=== EXERCISE INSTRUCTIONS ===
Below are the records; copy each line in which "Given" occurs.

Dataset entries
※

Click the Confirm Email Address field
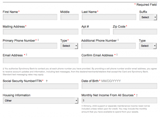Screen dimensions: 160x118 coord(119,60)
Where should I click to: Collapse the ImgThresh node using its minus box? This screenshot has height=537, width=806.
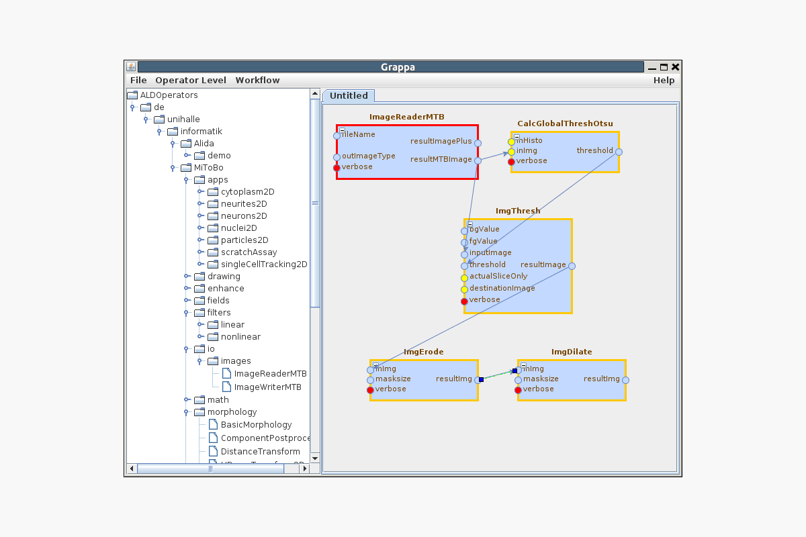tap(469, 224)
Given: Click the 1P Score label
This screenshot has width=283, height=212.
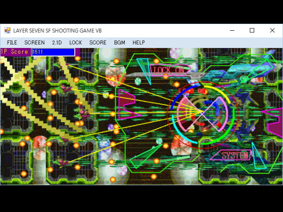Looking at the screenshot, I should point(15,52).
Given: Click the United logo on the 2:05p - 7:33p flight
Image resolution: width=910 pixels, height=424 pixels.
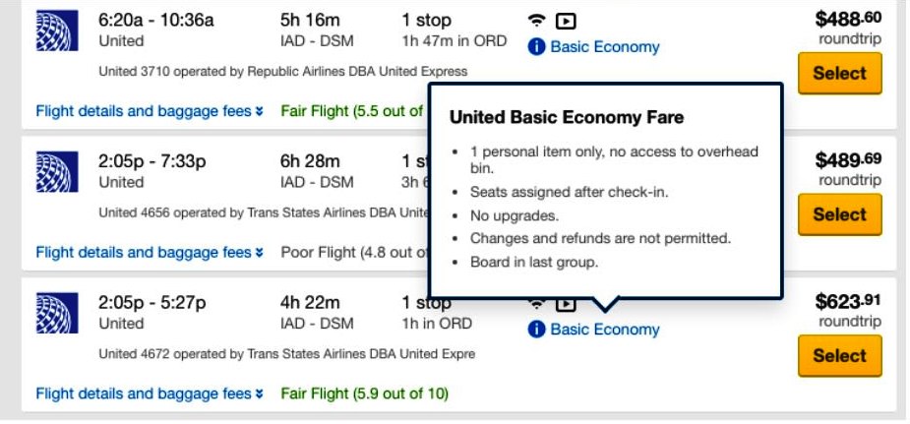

※

=== SOLUTION ===
Given: Click the 1P Score label
Given: Click the United logo on the 2:05p - 7:33p flight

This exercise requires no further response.